Empezamos a abrir la nevera y todos los armarios de la cocina.
-Nada no hay helados.- Dijo Cris.
-Ni nada de que comer, solo patatas fritas y palomitas.- Explico Sara.
-Yo he encontrado chocolate.- Dijo Paula bastante contenta enseñándonos las dos tabletas de chocolate con leche.
-Bueno, hay que mirar el lado positivo de las cosas, aún no son las 8 así que podemos ir a comprar comida. Cris, ¿tú puedes ir a comprarla?
-Si.
-Yo la puedo acompañar.- Dijo Sara.
-Perfecto.
-Yo puedo traer música y algo mas para pasar el rato.- Dijo Paula.
-De acuerdo , yo me que do aquí arreglando una casa.
Y así hicimos Cris y Sara se fueron al supermercado de la calle de al lado y Paula a por música y demás cosas a su casa, yo mientras me quede en la casa.
Fui a mi habitación y cogí las luces que las decoraba para llevarlas a la azotea, cogí ademas unos farolillos que trajo Carlos y las velas de Paula. Puse la piscina hinchable y las sillas y las mesas lo mejor apartadas que pude y puse en el centro una manta y unos cojines encima de ellas.

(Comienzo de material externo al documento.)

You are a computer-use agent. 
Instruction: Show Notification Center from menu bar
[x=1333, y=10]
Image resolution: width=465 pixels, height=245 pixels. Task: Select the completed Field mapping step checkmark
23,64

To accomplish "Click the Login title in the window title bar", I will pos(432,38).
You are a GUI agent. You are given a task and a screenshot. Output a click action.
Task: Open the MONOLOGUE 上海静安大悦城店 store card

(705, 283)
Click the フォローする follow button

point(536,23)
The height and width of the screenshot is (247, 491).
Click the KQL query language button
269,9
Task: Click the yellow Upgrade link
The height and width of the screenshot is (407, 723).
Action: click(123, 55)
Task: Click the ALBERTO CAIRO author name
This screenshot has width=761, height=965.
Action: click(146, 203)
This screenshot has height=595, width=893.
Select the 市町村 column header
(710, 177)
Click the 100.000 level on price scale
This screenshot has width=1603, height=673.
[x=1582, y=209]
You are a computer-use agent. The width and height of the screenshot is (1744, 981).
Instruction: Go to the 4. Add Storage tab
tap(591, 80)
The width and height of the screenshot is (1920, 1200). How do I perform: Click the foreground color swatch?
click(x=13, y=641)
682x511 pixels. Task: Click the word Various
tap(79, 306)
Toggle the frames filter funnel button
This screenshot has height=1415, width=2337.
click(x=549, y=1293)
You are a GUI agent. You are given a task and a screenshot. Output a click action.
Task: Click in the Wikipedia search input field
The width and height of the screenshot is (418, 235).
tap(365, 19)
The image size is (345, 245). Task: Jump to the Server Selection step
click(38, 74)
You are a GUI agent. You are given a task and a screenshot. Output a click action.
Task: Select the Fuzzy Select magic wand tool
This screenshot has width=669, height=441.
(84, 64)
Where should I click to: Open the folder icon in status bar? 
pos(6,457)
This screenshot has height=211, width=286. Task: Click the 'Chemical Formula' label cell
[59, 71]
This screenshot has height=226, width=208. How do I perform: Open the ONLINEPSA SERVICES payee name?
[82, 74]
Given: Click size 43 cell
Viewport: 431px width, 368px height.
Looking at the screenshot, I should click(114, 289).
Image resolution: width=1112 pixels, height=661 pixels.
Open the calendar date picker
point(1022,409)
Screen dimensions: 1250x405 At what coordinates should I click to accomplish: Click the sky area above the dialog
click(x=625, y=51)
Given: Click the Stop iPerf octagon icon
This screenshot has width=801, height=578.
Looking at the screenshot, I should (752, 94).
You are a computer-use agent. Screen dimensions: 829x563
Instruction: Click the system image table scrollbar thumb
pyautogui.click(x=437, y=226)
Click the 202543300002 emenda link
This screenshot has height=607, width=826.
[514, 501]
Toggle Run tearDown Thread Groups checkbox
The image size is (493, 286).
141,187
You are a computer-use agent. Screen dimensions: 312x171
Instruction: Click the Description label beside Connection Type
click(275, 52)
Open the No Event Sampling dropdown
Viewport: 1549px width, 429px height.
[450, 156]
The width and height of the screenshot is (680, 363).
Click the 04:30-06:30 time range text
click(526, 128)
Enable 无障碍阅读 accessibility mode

Intente dejarlo lo mejor posible, Mire hacia la derecha y me quede mirando el paisaje que había, hasta que me dí cuenta de que Paula ya estaba llegando con un radiocasete y algo más.
Fui corriendo escalera abajo para ver lo que había traído Paula.
-Bua mi medre me ha dado un montón de cosas de las que se quería deshacer del desván para traerlas aquí. A saber que me habrá dado.- Puso dos bolsas grandes en la mesa. -Vamos a ver me a dado un tocadiscos.- Me indico.
-¿Enserio? Yo siempre he querido uno.- Le dije.
-Yo también y me acabo de enterar hace unos minutos que tenía uno en mi casa.
Mire los discos que había, me sonaban un par de grupos pero la mayoría no, conté cuantos había 8.
-¿Te suena algún grupo Paula?
-Solo me suena uno. Haber, también he traído un radiocasete con cintas de grupos que no suenan más, un karaoke y un pequeño baúl que no sé que hay dentro.
-Solo hay una forma de averiguarlo.- Justo cuando íbamos a abrir el baúl llegaron Cris y Sara con la compra.
-Tendremos que espera.
Metimos los dos botes grandes de helado en el congelador, precalentamos el horno y dejamos las cosas en su sitio.
-Bueno, ¿y ahora qué?- Pregunto Cris.
-Ahora vamos a abrir esta caja que me ha dado mi madre para ver lo que hay dentro.
Las cuatro nos fijamos en la caja cuadrada de unos 30 cm de madera. Paula saco el cierre y la abrió. Me empece a reír a carcajada limpia cuando vi lo que había. el baúl estaba lleno de boas de plumas, pañuelos de todos los colores, gafas de los años ochenta y demás cosas de eses estilo.
-Voy a matar a mi madre.
-No, esto para hoy nos va a venir genial para hoy.
-Venga vamos a cocinar.- Grito Cris.
Sara y Paula comenzaron a hacer una mezcla para hacer un bizcocho de chocolate, yo hice unos sándwiches y Cris hizo la pizza. Cuando esta iba a preparar la mesa del comedor yo le dije que no que tenía otra cosa mejor preparada.